The Databricks Jobs monitor summary page gives you an at-a-glance view of job execution health. The following metrics are displayed on the summary page:

Metric Description Unit
Number of Tasks Total number of tasks defined within the job. Count
Number of Job Clusters Number of job clusters used by this job during the selected period. Count
Number of Runs Total runs of the job within the selected time window. Count
Runs Passed Number of runs that were completed successfully. Count
Runs Failed Number of runs that ended in a failed state. Count
Tasks Passed Number of individual tasks that completed successfully across all runs. Count
Tasks Failed Number of individual tasks that failed across all runs. Count
Tasks Pending Number of tasks currently in a pending or queued state. Count
Tasks Running Number of tasks currently in an active running state. Count
Total Task Executions Total count of all task executions including passed, failed, pending, and running tasks. Count
Run Success (%) Percentage of total runs that were completed successfully. Percent
Run Failure (%) Percentage of total runs that ended in a failed state. Percent
Task Success (%) Percentage of total task executions that were completed successfully. Percent
Task Failure (%) Percentage of total task executions that failed. Percent

Job Runs Details

The Job Runs Details view can be viewed in this tab and also as log events in Site24x7 AppLogs. Each run is stored as a searchable log entry under the log type Databricks Job Runs, allowing you to query, filter, and analyse run history alongside your other application logs.

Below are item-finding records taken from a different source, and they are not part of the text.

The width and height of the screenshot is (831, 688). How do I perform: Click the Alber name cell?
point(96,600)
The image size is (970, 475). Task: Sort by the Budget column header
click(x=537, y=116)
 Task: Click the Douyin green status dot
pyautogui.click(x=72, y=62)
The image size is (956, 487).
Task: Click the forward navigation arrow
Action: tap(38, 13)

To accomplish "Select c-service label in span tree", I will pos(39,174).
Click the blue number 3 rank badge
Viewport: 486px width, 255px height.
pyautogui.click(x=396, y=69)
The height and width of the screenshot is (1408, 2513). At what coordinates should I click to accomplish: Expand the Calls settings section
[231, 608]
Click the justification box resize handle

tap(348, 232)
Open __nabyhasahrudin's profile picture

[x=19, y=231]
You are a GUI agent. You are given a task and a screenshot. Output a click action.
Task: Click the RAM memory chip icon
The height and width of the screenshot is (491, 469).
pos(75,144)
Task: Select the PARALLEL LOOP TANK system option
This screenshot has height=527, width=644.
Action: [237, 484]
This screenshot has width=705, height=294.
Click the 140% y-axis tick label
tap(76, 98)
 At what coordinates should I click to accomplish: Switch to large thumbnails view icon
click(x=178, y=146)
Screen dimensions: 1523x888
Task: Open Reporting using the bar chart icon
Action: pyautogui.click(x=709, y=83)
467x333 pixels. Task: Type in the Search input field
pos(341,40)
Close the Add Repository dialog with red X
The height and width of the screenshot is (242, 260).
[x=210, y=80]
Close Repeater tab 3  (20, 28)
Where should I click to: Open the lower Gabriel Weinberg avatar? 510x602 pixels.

To access Job Runs Details via AppLogs, go to Apps > AppLogs > Search and use the query:

logtype="Databricks Job Runs"

You can filter results using the following General Fields in the left panel: workspace, Run Name, Life Cycle State, Result State, and Trigger. The following columns are available in the results table:

Column Description Unit
Monitor The name of the Databricks Job monitor in Site24x7 that this run belongs to. Text
Time The timestamp at which Site24x7 collected this run record. Text
Workspace The Databricks workspace in which the job run was executed. Text
Job Id The unique identifier of the Databricks job. Text
Run Id The unique identifier of this specific job run. Text
Run Name The display name of the job run as configured in Databricks. Text
Life Cycle State The current or final lifecycle state of the run (for example, TERMINATED, RUNNING, PENDING). Text
Result State The outcome of the run once it reached a terminal state (for example, SUCCESS, FAILED, CANCELLED, TIMEDOUT). Blank if the run has not yet completed. Text
State Message An optional message providing additional context about the run's current or final state, such as an error description on failure. Text
Start Time The date and time at which the run began execution. Timestamp
End Time The date and time at which the run completed or was terminated. Timestamp
Run Duration The total elapsed time from start to end for this run. Seconds
Trigger The mechanism that initiated the run (for example, ONE_TIME for manual runs, RUN_JOB_TASK for runs triggered by another job task, or a schedule-based trigger). Text

Task Runs Details

The Task Runs Details can be viewed in this tab and also as log events in Site24x7 AppLogs. Use this view to investigate which tasks within a run succeeded, failed, were blocked, or are still running, and to identify reattempts and cluster assignments at the task level.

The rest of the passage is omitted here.